» **Stored entries**

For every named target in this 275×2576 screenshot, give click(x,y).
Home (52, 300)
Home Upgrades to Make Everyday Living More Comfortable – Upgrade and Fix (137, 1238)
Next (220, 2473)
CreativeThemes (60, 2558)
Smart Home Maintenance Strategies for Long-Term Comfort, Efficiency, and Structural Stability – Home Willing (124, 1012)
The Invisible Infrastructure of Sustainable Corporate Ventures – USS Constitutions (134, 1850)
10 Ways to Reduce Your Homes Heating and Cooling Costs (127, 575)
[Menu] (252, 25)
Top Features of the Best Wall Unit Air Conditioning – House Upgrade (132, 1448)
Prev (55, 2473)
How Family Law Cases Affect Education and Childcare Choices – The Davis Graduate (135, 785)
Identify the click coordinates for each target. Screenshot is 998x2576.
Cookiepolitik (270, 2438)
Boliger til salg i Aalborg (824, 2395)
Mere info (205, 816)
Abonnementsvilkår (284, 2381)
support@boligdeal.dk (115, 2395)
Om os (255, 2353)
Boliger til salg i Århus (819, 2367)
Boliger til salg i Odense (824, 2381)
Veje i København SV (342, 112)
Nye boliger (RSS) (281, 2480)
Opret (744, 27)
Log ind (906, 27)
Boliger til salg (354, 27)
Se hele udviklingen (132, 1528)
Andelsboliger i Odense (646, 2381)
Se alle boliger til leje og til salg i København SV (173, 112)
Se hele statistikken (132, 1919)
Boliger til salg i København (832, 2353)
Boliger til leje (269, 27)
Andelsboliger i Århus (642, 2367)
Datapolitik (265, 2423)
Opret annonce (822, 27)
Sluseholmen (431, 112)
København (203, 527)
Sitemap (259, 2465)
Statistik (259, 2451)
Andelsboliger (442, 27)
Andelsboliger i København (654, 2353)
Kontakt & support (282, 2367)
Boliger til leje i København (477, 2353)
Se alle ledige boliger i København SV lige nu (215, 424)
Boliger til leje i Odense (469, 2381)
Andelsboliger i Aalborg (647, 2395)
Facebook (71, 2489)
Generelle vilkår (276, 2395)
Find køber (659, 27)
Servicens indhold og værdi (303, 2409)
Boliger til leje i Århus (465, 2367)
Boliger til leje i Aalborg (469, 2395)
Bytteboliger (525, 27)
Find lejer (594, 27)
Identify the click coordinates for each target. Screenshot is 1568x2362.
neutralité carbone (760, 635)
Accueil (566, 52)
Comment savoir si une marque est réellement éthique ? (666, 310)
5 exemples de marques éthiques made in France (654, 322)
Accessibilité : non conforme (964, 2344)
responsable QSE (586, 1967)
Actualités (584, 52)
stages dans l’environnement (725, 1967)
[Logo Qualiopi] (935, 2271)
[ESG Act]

» **Exercise objective**
Please output every record exactly as it appears.

» **Solution to this task**
For every named target in this 275×2576 screenshot, give click(x,y).
Home (52, 300)
Home Upgrades to Make Everyday Living More Comfortable – Upgrade and Fix (137, 1238)
Next (220, 2473)
CreativeThemes (60, 2558)
Smart Home Maintenance Strategies for Long-Term Comfort, Efficiency, and Structural Stability – Home Willing (124, 1012)
The Invisible Infrastructure of Sustainable Corporate Ventures – USS Constitutions (134, 1850)
10 Ways to Reduce Your Homes Heating and Cooling Costs (127, 575)
[Menu] (252, 25)
Top Features of the Best Wall Unit Air Conditioning – House Upgrade (132, 1448)
Prev (55, 2473)
How Family Law Cases Affect Education and Childcare Choices – The Davis Graduate (135, 785)
Identify the click coordinates for each target. Screenshot is 998x2576.
Cookiepolitik (270, 2438)
Boliger til salg i Aalborg (824, 2395)
Mere info (205, 816)
Abonnementsvilkår (284, 2381)
support@boligdeal.dk (115, 2395)
Om os (255, 2353)
Boliger til salg i Århus (819, 2367)
Boliger til salg i Odense (824, 2381)
Veje i København SV (342, 112)
Nye boliger (RSS) (281, 2480)
Opret (744, 27)
Log ind (906, 27)
Boliger til salg (354, 27)
Se hele udviklingen (132, 1528)
Andelsboliger i Odense (646, 2381)
Se alle boliger til leje og til salg i København SV (173, 112)
Se hele statistikken (132, 1919)
Boliger til salg i København (832, 2353)
Boliger til leje (269, 27)
Andelsboliger i Århus (642, 2367)
Datapolitik (265, 2423)
Opret annonce (822, 27)
Sluseholmen (431, 112)
København (203, 527)
Sitemap (259, 2465)
Statistik (259, 2451)
Andelsboliger (442, 27)
Andelsboliger i København (654, 2353)
Kontakt & support (282, 2367)
Boliger til leje i København (477, 2353)
Se alle ledige boliger i København SV lige nu (215, 424)
Boliger til leje i Odense (469, 2381)
Andelsboliger i Aalborg (647, 2395)
Facebook (71, 2489)
Generelle vilkår (276, 2395)
Find køber (659, 27)
Servicens indhold og værdi (303, 2409)
Boliger til leje i Århus (465, 2367)
Boliger til leje i Aalborg (469, 2395)
Bytteboliger (525, 27)
Find lejer (594, 27)
Identify the click coordinates for each target. Screenshot is 1568x2362.
neutralité carbone (760, 635)
Accueil (566, 52)
Comment savoir si une marque est réellement éthique ? (666, 310)
5 exemples de marques éthiques made in France (654, 322)
Accessibilité : non conforme (964, 2344)
responsable QSE (586, 1967)
Actualités (584, 52)
stages dans l’environnement (725, 1967)
[Logo Qualiopi] (935, 2271)
[ESG Act]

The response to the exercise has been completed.